The children participating in the 10 reviewed studies were aged between 3 and 17. Two studies only included girls and the remaining 8 studies were all mixed sex. In the mixed sex studies, the proportion of male participants varied between 11 per cent and 42 per cent. All studies specified in their inclusion criteria that the participating children had experienced contact sexual abuse. Five studies also required that children showed some psychological or behavioural symptoms (e.g of depression, PTSD or sexualised behaviour) in order to be eligible.

When, where and how does it work?

Some of the key components of the treatment models delivered included:

  • Psychoeducation (e.g. learning about fear)
  • Teaching skills for managing stressful situations and coping with difficult emotions
  • Techniques for addressing harmful beliefs and behaviours, including cognitive reframing, positive imagery and stopping negative thoughts
  • Teaching parents strategies for managing their children’s behaviour.

The review did not include analysis of factors that made the different CBT treatment models more or less effective.

What are the costs and benefits?

There is no information on the cost-benefit of using CBT to support children’s recovery from sexual abuse.

How is it implemented?

The CBT treatment models described in the 10 reviewed studies took a variety of forms.
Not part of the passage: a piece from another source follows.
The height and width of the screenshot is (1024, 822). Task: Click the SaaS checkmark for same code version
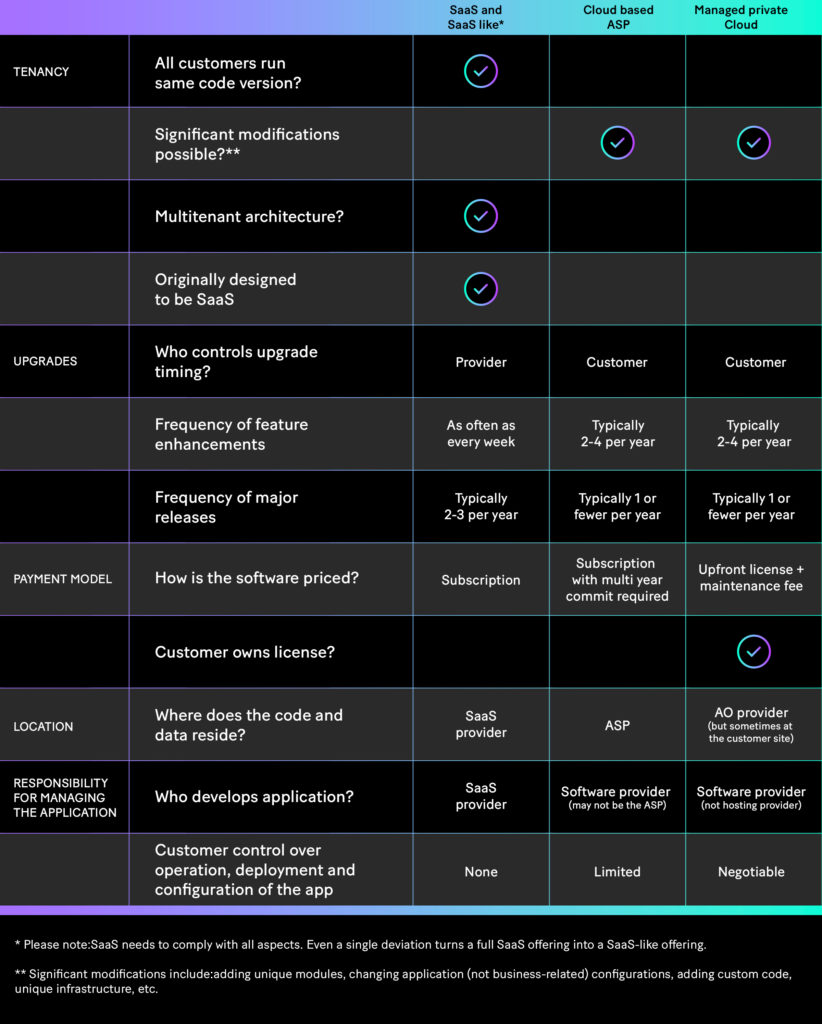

Two CBT models offered group therapy to children. In one CBT model children and their mothers had group therapy in separate groups, with a short joint parent and child activity session each week. The other seven CBT models involved individualised therapy sessions, either for children and their mothers together or for comparing support for children and their parent separately. One study compared three scenarios: individual CBT for the child, individual CBT for the parent, and teaching parents how to use CBT strategies to help their child.
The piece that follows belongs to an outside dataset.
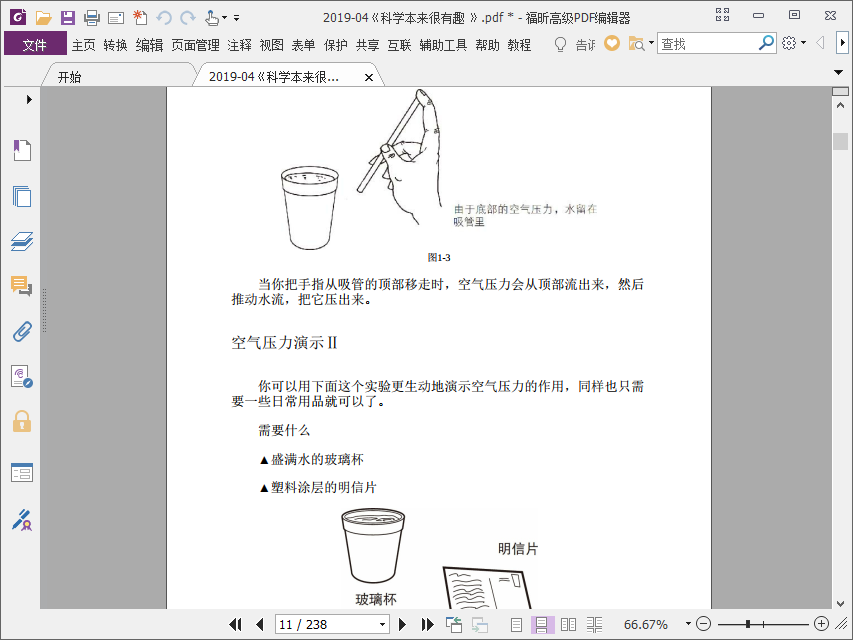Open the Layers panel icon
This screenshot has height=640, width=853.
coord(22,241)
The CBT treatments were provided in varying levels of intensity. The number of sessions provided in the group therapies varied between six and 10 sessions. Individual therapies varied between eight and 20 sessions. One model provided hour-long sessions of support that were mostly divided between the mother and the child, with a few sessions delivered jointly. Three studies provided 90 minute sessions of support divided between the parent and child. One study compared providing 45 minute sessions of support to either the parent or the child, or sessions of up to 90 minutes for the parent and child jointly.
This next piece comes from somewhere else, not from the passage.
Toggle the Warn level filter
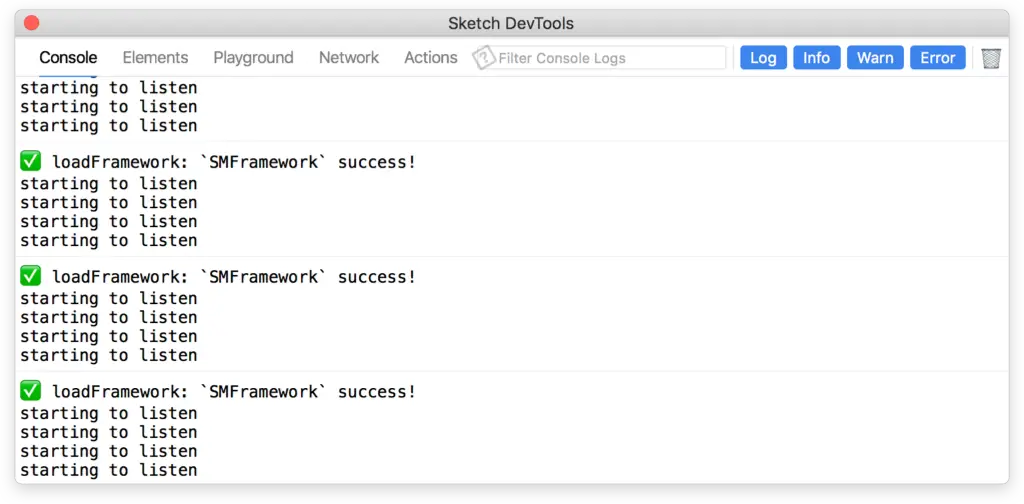The image size is (1024, 504). coord(875,58)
The review did not include information about the therapists who delivered the CBT treatment (e.g. their professional qualifications and training) or about how model fidelity was maintained.

In summary...

  • Evidence from this review suggests that children who had experienced sexual abuse experienced reduced symptoms of depression, PTSD and anxiety following CBT treatment
  • However, most of these results did not reach statistical significance, therefore it is not yet possible to attribute these effects to the treatment
  • There was no evidence that CBT helped to reduce child behaviour problems
  • Only a small number of studies with small sample sizes were available for review. Larger, more robust studies are needed to provide evidence of the effectiveness of CBT in aiding children’s recovery from sexual abuse
  • The evidence in this review was from the USA and Australia, therefore it may have limited applicability to the UK.

Further resources

This summary comes from an original systematic review called: Cognitive‐behavioural interventions for children who have been sexually abused: A systematic review. (Macdonald, G., Higgins, J. P., Ramchandani, P., Valentine, J. C., Bronger, L. P., Klein, P., O’Daniel, R., Pickering, M., Rademaker, B., Richardson, G. & Taylor, M.) Published 2012.